AP have a long, long way to go before they can claim membership of the blogosphere. Firstly, they need a blog. Secondly, they need a blogger who can write interesting and compelling posts. Thirdly, they need to engage with the blogosphere directly, on a first person basis, not try to latch on to the buzz through the intermediaries of news sites like Yahoo.

Question is, do they have the backbone to break their old media habits and truly embrace blogging?

Nascent blogroll

I used to have a blogroll hard-coded into the right-hand side-bar of this page, back before the Great Template Update, but it went by the wayside and was lost forever. But now, if you look to your left and down a bit you will see my new, nascent blogroll, still in its formative stages, yet to spring forth in glorious bloom.

So, whilst I populate it with links from my aggregator, do feel free to tell me what you would link to if you were me.

(By the way a ‘shufti’ is a look or a glimpse, and it comes from the Arabic ‘saffa’ – to try to see.)

Ask Jeeves acquires Bloglines

Mark Fletcher, CEO of Bloglines, confirms that they have been bought by Ask Jeeves, in a deal both he and Ask Jeeve’s Jim Lanzone are very happy with. Mark says:

So what will change?

We’ll have a lot more resources available to us. For example, we’ll be integrating Ask’s killer Teoma search engine technology within Bloglines. This will vastly improve our blog search capabilities. We don’t think that world-class blog search exists yet; with Teoma and Bloglines that will happen.

Sounds good to me!

Bloglines used to be my aggregator of choice until I hit a usability limit caused by too many feeds, at which point I changed to NetNewsWire which works really well for me now. NetNewsWire and Bloglines are working in concert, however, so that I will soon be able to sync my posts between the online and offline readers.

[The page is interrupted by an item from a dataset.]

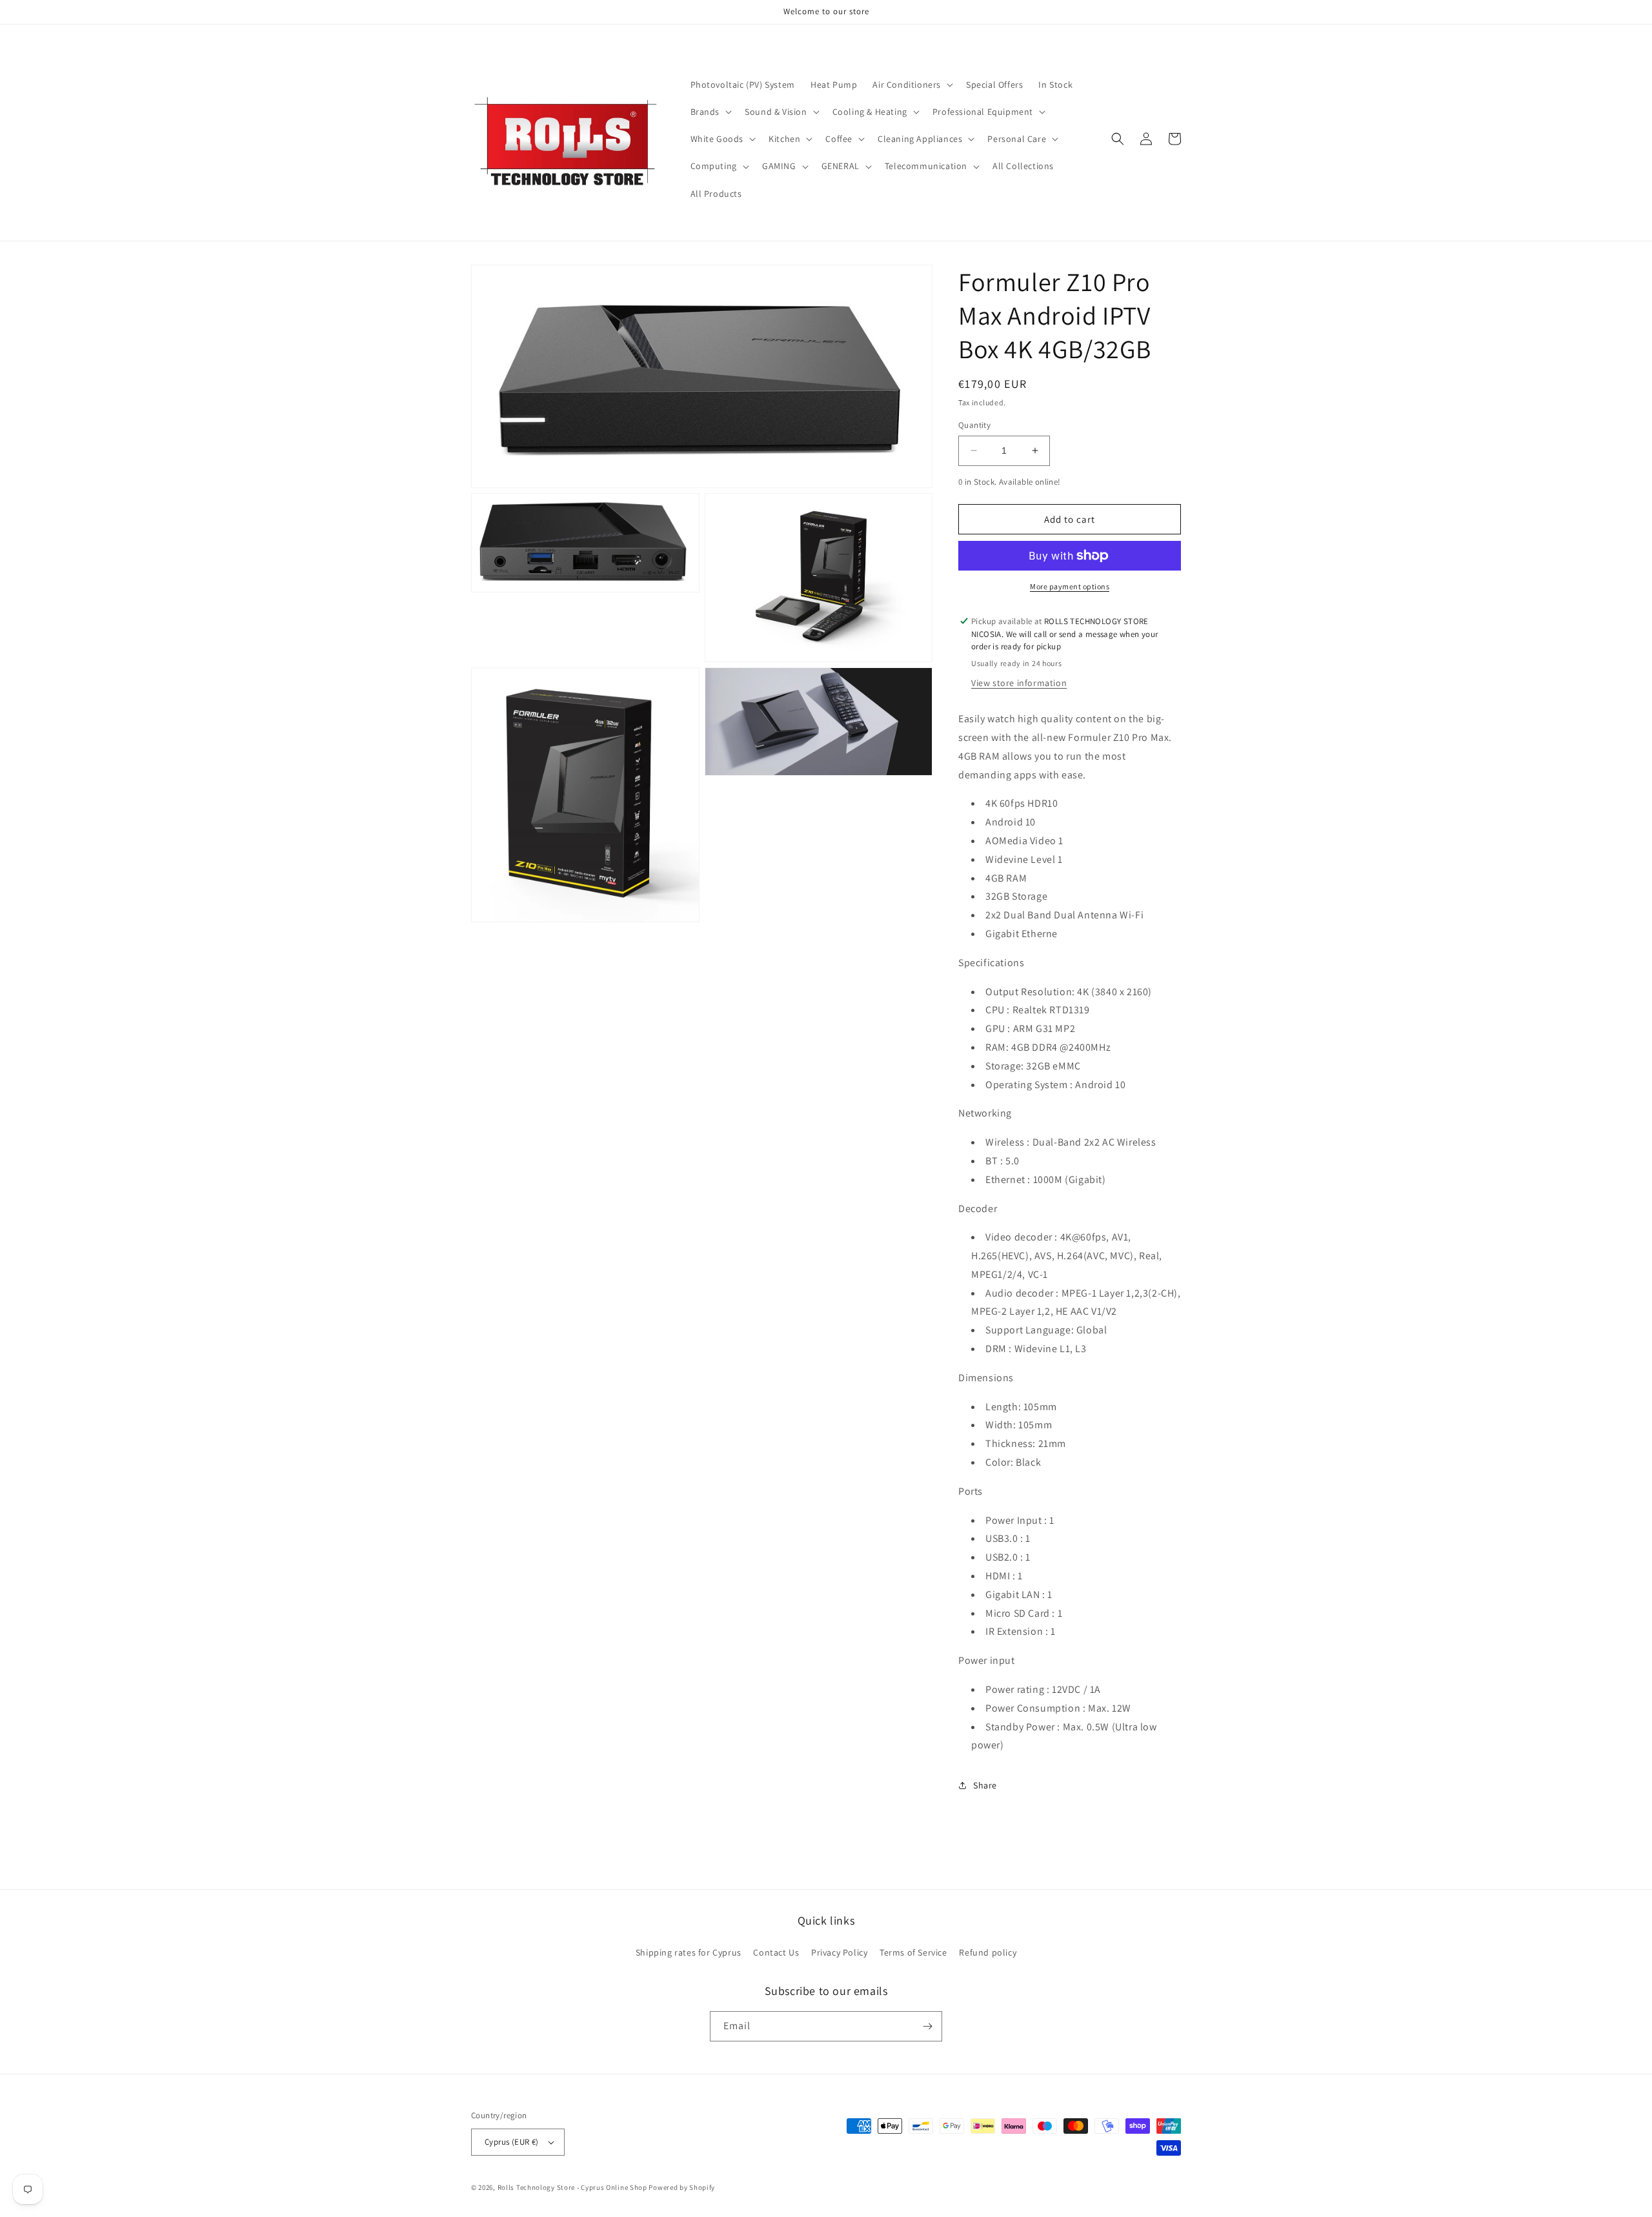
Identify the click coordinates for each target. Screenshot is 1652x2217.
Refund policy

Which would, I have to admit, be rather cool.

So, yay for Bloglines!

Another one bites the dust

Another blogger fired for blogging – this time Mark Jen got the sack from Google after just a few weeks for blogging about how he didn’t like his remuneration package, amongst other things.

What surprises me about this is that I thought Google were savvy enough to have a clear blog policy and that they would have ensured that all employees understood it. They are a truly geek-laden company, after all, and geek-laden companies should be amongst the first to realise that employees will blog. Maybe not all of them, maybe not all the time, but they will have people blogging and some will be blogging about their work and about the company.

For Google, that should have been a no-brainer, particularly in the light of the fact that they own Blogger. How on earth the concept of blogging guidelines could possibly have escaped them, I just do not know.

Neville Hobson has some good commentary, as does Scoble.